New York Times Examines CDC’s Mistakes In COVID-19 Response, Experts’ Loss Of Confidence In U.S. Public Health Agency

New York Times: The CDC Waited ‘Its Entire Existence for This Moment.’ What Went Wrong?
“…The CDC, long considered the world’s premier health agency, made early testing mistakes that contributed to a cascade of problems that persist today as the [U.S.] tries to reopen. It failed to provide timely counts of infections and deaths, hindered by aging technology and a fractured public health reporting system. And it hesitated in absorbing the lessons of other countries, including the perils of silent carriers spreading the infection. The agency struggled to calibrate its own imperative to be cautious and the need to move fast as the coronavirus ravaged the country, according to a review of thousands of emails and interviews with more than 100 state and federal officials, public health experts, CDC employees and medical workers.

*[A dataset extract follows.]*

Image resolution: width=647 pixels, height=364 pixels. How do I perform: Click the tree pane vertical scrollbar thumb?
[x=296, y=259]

In communicating to the public, its leadership was barely visible, its stream of guidance was often slow, and its messages were sometimes confusing, sowing mistrust…” (Lipton et al., 6/3).

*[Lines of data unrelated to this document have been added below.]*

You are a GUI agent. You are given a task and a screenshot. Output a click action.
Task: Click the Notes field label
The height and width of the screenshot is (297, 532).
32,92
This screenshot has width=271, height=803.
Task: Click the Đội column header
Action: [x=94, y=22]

New York Times: ‘They Let Us Down’: 5 Takeaways on the CDC’s Coronavirus Response
“…[A] New York Times review of thousands of emails, and interviews with more than 100 state and federal officials, public health experts, CDC employees, and medical workers, documents how the Covid-19 pandemic shook longstanding confidence in the agency and its leader, Dr. Robert R. Redfield. These are some of the key findings…” (Shear, 6/3).